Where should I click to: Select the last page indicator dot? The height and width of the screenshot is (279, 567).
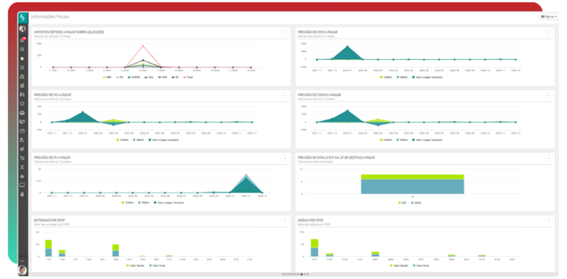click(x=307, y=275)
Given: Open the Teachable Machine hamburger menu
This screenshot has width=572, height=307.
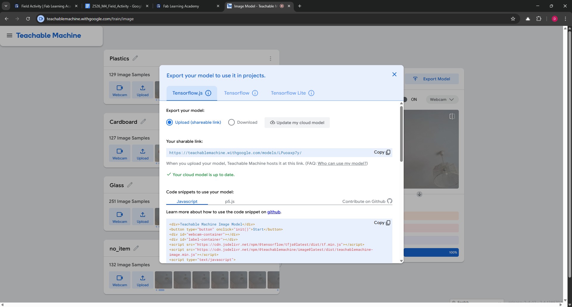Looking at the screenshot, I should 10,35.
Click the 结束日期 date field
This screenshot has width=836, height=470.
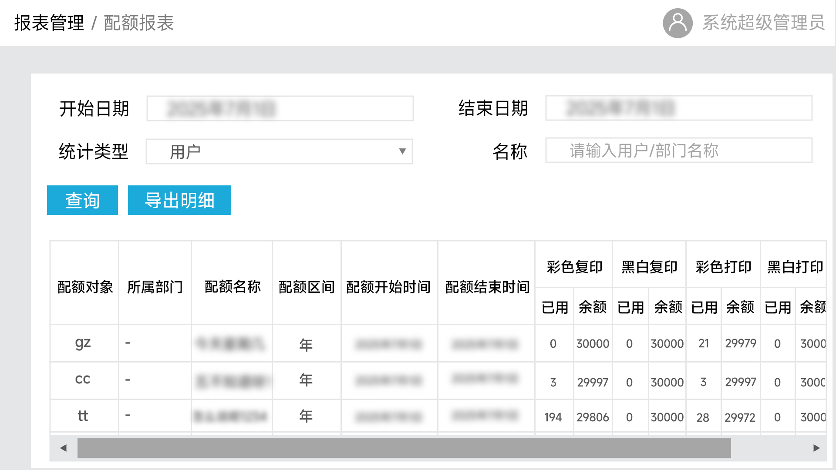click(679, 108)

* * *

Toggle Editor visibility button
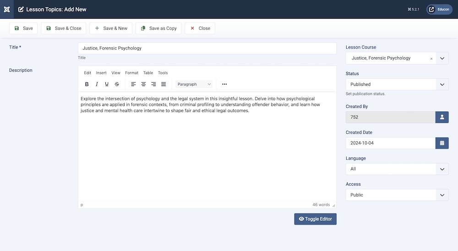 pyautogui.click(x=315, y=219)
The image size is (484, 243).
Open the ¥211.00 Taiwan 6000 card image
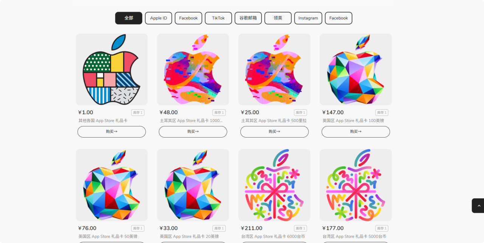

- **What the task requires**
Which lines in the records above include the word "image"? Copy them out.

- **Output of the exercise**
The image size is (484, 243).
Open the ¥211.00 Taiwan 6000 card image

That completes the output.